WHAT TO DO: Pull out every line from the line containing "Select the Advanced $99 plan card" through the end of the material, both ends included, and reproduce it exactly. Keep pictures out.

GIVEN DATA:
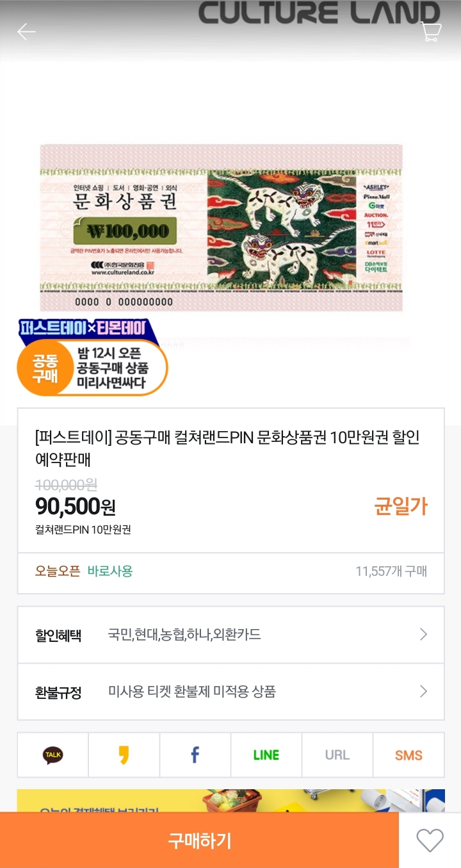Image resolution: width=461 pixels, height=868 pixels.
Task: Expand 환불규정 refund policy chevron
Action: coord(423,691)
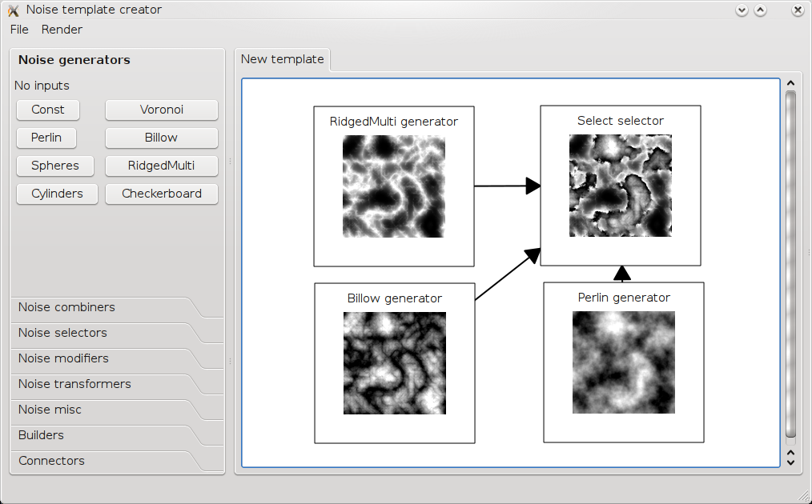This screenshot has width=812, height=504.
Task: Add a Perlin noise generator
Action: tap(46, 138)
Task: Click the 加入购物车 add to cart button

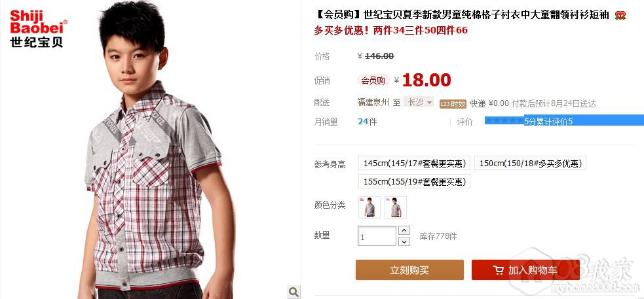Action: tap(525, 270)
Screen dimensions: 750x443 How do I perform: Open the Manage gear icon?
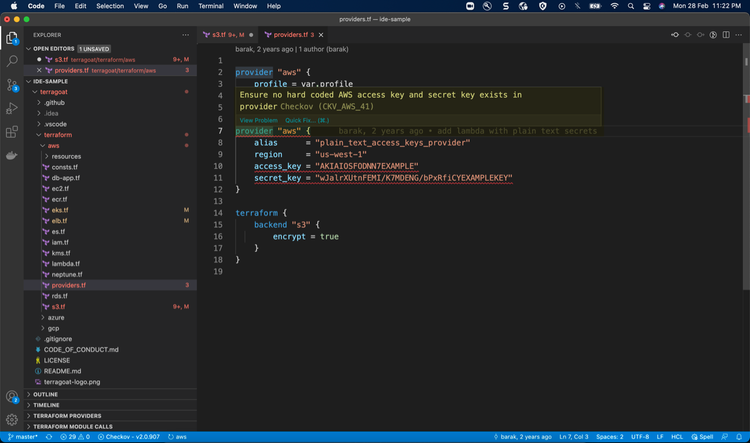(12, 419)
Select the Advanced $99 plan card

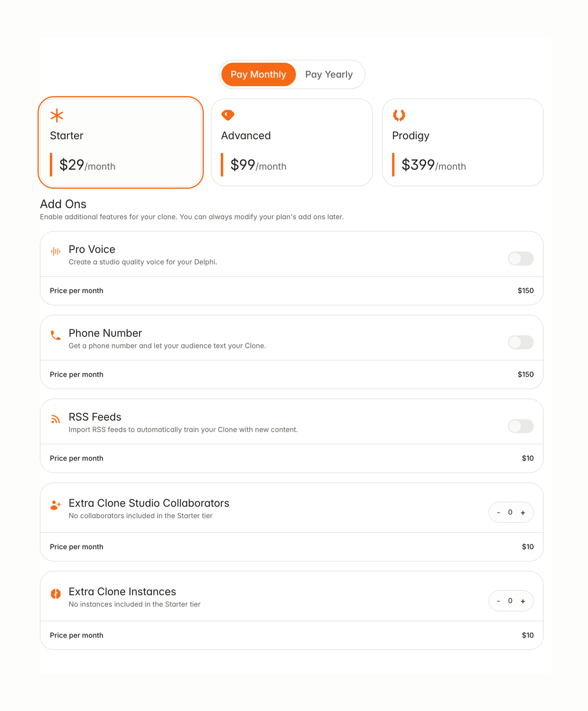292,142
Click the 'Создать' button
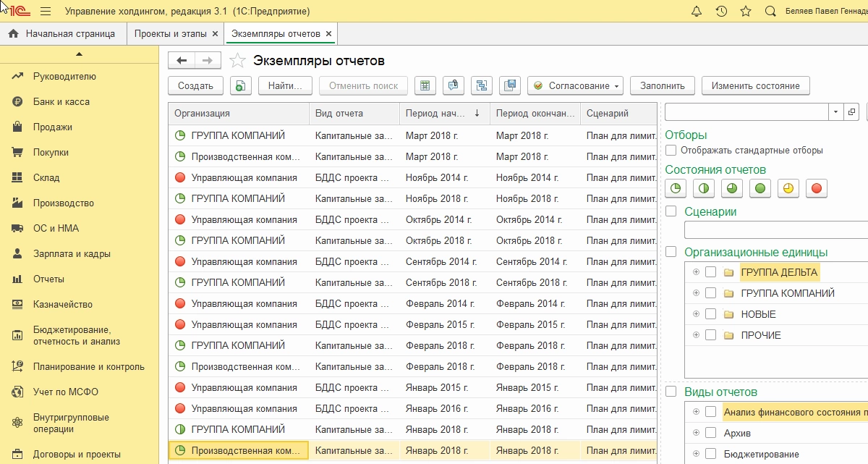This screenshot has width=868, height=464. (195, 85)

WRITTEN SOLUTION:
Select the Advanced $99 plan card

292,142
Click the 'Создать' button
This screenshot has width=868, height=464. (195, 85)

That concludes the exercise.